_AZIONI RICHIESTE_.
1) Elenchi le caratteristiche che il passo citato attribuisce alla Grande trasformazione 2.0.
2) Nel passo citato, come vengono considerati i lavoratori precari da Ferrera?

_PASSO CITATO_.
╭──

Tre capitoli del libro sono dedicati ad analizzare i tratti del primo movimento (la fase di espansione del mercato) di quella che viene chiamata la Grande trasformazione 2.0, che è tuttora in corso e le cui caratteristiche sono il passaggio a un’economia post-industriale, la globalizzazione e l’economia digitale. L’attenzione è posta, come si può intuire dal titolo del libro, su un gruppo sociale generato da questi mutamenti e che viene definito “Quinto Stato” in cui rientrano i lavoratori precari. La precarietà riguarda soprattutto i giovani ed è una condizione sociale caratterizzata dall’instabilità lavorativa, dalle scarse protezioni sociali e dalla vulnerabilità economica provocata dalle basse retribuzioni. Ma parlare di Quinto Stato presuppone che la precarietà non sia una situazione transitoria e abbia invece una certa continuità nel tempo.
Definendo i lavoratori precari come Quinto Stato Ferrera si discosta dalla definizione di Guy Standing che in Precari. La nuova classe esplosiva li considera una classe sociale, facendo riferimento alla posizione dei lavoratori precari nel processo produttivo. Quello che secondo Standing li caratterizzerebbe è l’insicurezza del lavoro nelle sua varie dimensioni (ad esempio, dell’occupazione, del posto di lavoro, del ruolo professionale, del reddito ecc.). Per Ferrera, invece, sono un ceto: un gruppo sociale accomunato dalla condizione sociale e più precisamente dalla vulnerabilità e dall’insicurezza. Inoltre è improprio parlare di classe sociale visto che si tratta di un gruppo sociale fluido, piuttosto eterogeneo al suo interno e con un basso grado di politicizzazione. Un'affermazione, quest’ultima, che non appare del tutto convincente. In fondo, lo stesso Standing scrive che il precariato non ha già una consapevolezza di classe, ma è una classe in divenire.
Indipendentemente dal fatto che i precari siano uno stato/ceto o una classe, un punto su cui c’è convergenza è che la precarietà provoca un forte ridimensionamento delle tutele e dei diritti conquistati dai lavoratori nel corso del Novecento grazie anche all’azione collettiva del movimento operaio. Molti rischi sociali che erano coperti dal Welfare vengono ora trasferiti sull’individuo. Si può parlare di una sorta di lato oscuro della flessibilità, pensando a tutta la letteratura che ne enfatizza solo gli aspetti positivi per le organizzazioni e per il lavoro.

╰──

_BLOCCO DATI_.
╭──

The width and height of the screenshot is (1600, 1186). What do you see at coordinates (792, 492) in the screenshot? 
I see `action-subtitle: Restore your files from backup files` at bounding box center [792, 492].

╰──

_RISPOSTE AI COMPITI_.
1)
- Il passaggio a un'economia post-industriale
- La globalizzazione
- L'economia digitale

2) Come un ceto, cioè un gruppo sociale accomunato dalla condizione sociale, più precisamente dalla vulnerabilità e dall'insicurezza.